By the mid-20th century, southwest Georgia’s Terrell County, three hours from Atlanta, gained a reputation among Black residents and civil rights workers as “Terrible Terrell” — one of the most dangerous and violent settings for people of color in the South.
Driving the news: The fourth season of the WABE podcast “Buried Truths” examines Terrell’s white power structure and the horrors that befell Black residents at its hands.
- It focuses on the brutal 1958 police beating of James Brazier, who died of brain damage days later, and the police shooting of Willie Countryman in his own backyard one month later. Both involved the same police officer Weyman B. Cherry.
- Nearly 90 students in the Georgia Civil Rights Cold Cases Project at Emory contributed to the research — a project run by Buried Truths creator and host Hank Klibanoff.
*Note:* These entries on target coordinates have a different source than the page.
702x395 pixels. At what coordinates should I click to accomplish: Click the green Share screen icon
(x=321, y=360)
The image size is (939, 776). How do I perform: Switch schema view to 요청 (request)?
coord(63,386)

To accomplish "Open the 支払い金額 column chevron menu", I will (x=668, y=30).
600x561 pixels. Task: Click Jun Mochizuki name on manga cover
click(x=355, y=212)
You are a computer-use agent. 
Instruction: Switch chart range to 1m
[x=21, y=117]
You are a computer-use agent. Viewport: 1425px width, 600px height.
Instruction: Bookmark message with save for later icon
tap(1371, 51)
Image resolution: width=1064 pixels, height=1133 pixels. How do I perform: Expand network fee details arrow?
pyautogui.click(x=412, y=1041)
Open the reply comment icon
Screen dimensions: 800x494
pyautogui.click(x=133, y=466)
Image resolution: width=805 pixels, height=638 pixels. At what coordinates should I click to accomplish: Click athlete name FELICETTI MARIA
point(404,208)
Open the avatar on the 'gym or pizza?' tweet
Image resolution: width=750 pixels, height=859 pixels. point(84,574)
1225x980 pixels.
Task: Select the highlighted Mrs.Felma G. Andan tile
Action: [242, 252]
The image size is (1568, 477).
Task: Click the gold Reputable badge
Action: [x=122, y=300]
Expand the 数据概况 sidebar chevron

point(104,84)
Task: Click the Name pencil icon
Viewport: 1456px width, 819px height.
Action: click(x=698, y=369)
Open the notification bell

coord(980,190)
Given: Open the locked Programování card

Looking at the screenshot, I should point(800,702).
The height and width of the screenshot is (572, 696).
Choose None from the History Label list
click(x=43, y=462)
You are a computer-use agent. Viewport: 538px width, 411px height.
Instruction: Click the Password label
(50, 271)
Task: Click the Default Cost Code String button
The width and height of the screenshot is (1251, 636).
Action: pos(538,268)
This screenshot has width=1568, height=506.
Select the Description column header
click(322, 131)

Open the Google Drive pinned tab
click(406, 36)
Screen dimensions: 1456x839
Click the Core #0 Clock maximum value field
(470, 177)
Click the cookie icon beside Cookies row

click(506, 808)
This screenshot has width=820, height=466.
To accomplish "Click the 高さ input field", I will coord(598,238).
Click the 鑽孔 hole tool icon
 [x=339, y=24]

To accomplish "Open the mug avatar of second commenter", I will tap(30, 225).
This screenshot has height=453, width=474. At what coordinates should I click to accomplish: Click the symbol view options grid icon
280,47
Why it matters: Revisiting cases like these is important, because while the victims never saw justice in a court, “an entirely new kind of justice that can still be achieved: the judgment of history,” Klibanoff, Pulitzer-prize winning author and former managing editor of the AJC, told Axios.
The big picture: Brazier’s death “will never officially be called a murder, just a killing,” he said. In fact, Officer Cherry was soon given a raise and eventually promoted to Sheriff, Klibanoff’s students found.
- “The retelling of it and re-investigation of it with new facts and new findings make it possible to have a clear consensus on the same issues that would have come before a jury,” Klibanoff said.
Of note: The Brazier family reported the murder to the FBI at the time. Remarkably, Hattie Bell Brazier filed federal lawsuits against the officers and the case went to trial in 1963.
- But after apparent witness intimidation highlighted by Klibanoff’s students, she lost and no one was convicted.